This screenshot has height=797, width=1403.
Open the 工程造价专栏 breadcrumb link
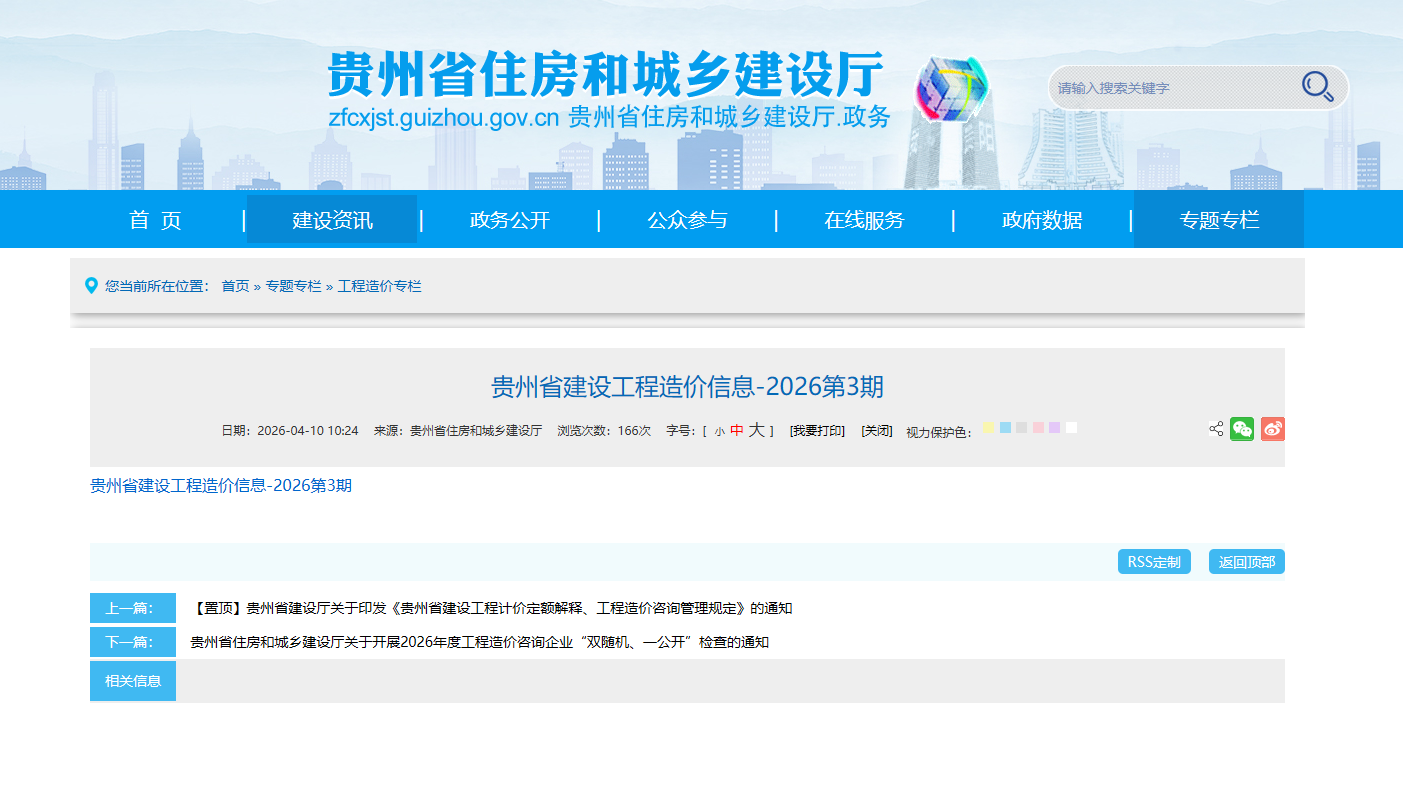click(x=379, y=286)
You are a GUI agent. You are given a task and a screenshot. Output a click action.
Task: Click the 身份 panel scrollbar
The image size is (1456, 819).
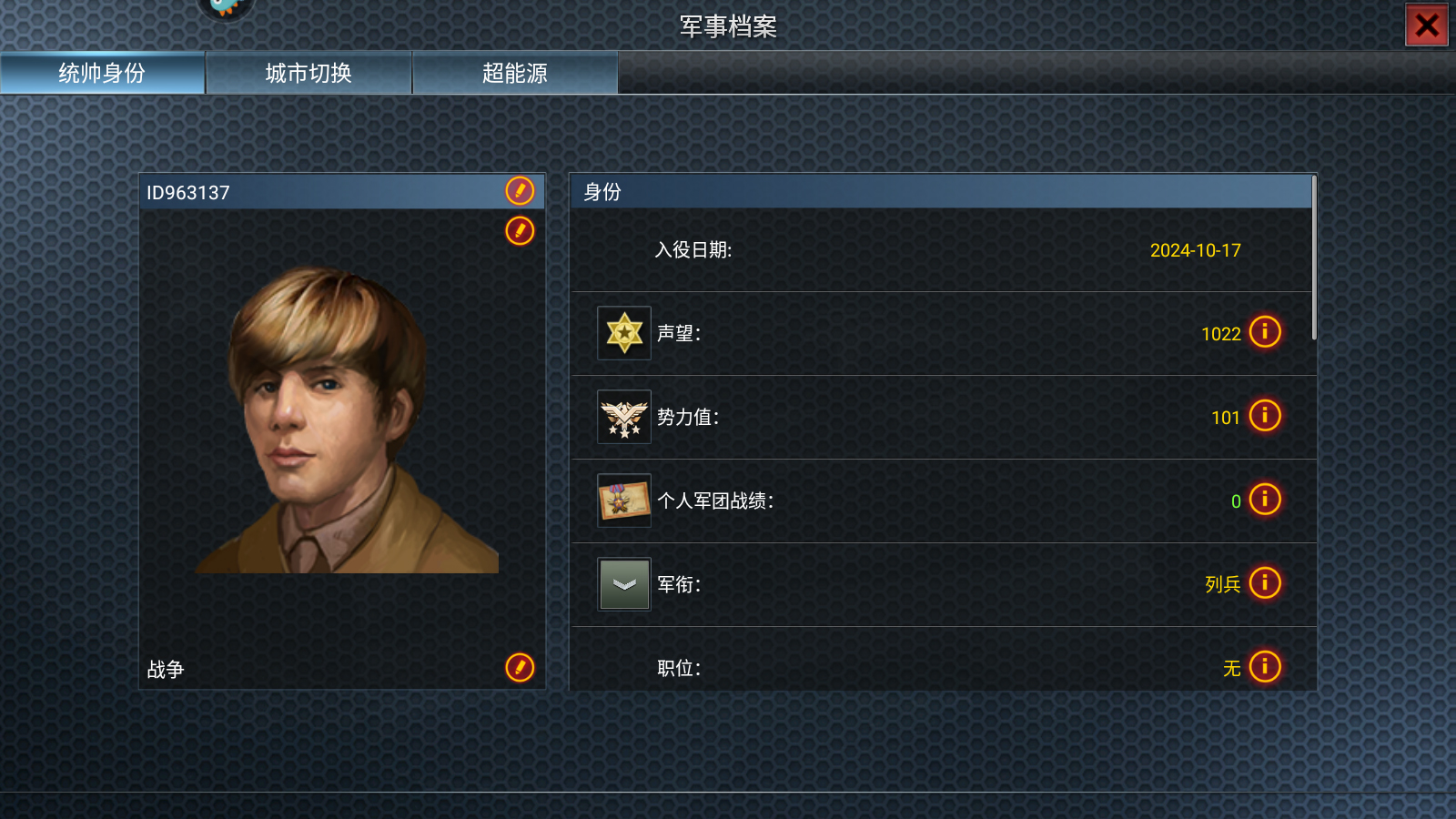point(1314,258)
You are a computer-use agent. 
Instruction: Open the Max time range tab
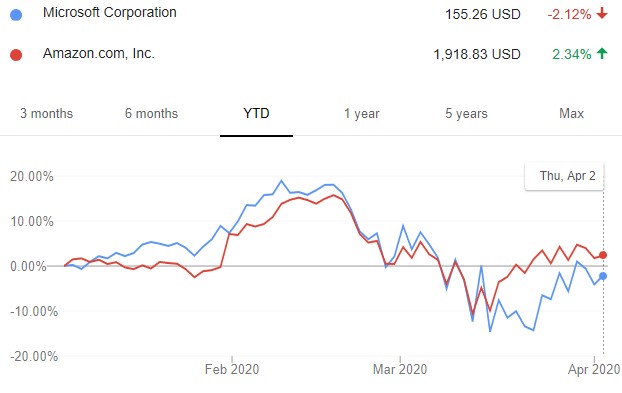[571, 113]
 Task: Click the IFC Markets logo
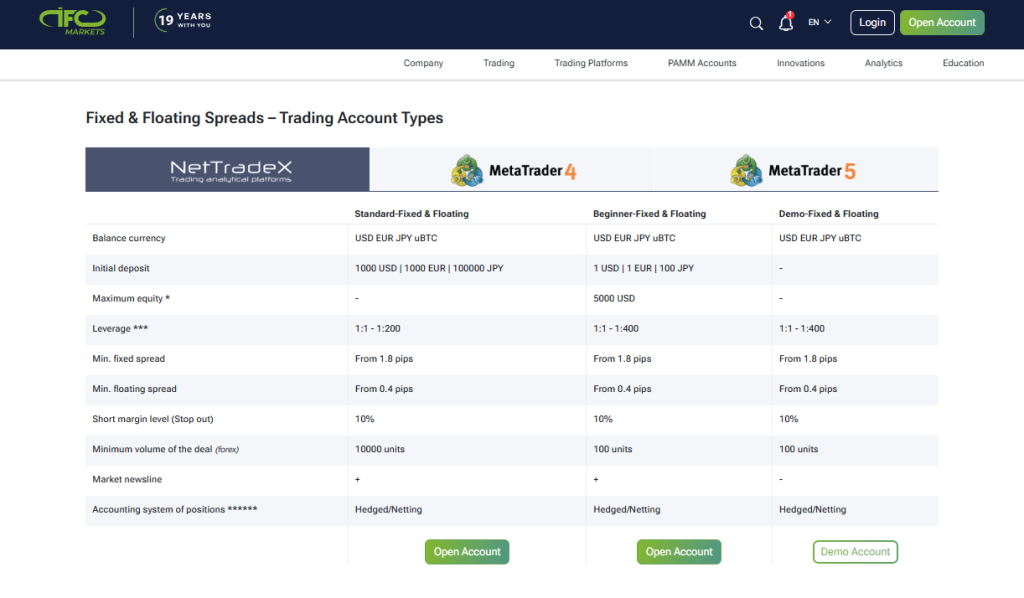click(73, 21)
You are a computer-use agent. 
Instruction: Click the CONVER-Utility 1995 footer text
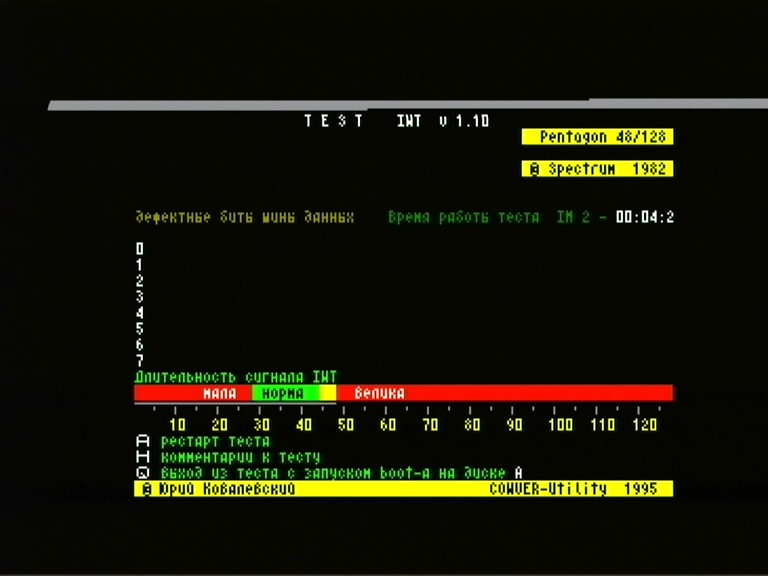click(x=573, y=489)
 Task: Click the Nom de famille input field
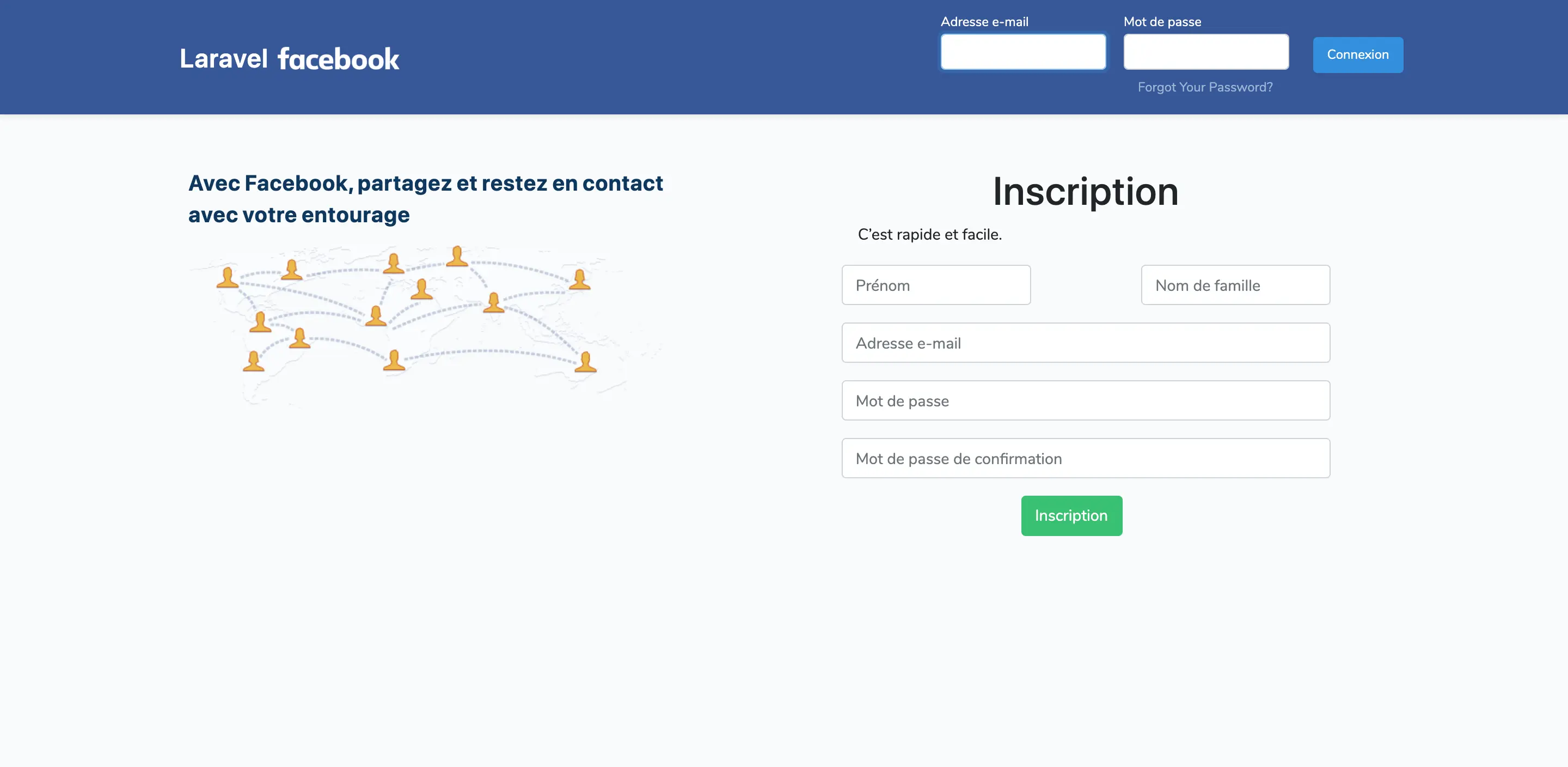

◆ EXERCISE PROMPT: Whenever the word "screenshot" appears in a line above, copy that line.

◆ RESULT OF THIS TASK:
This screenshot has height=797, width=1403.
You are a GUI agent. You are given a task and a screenshot. Output a click action.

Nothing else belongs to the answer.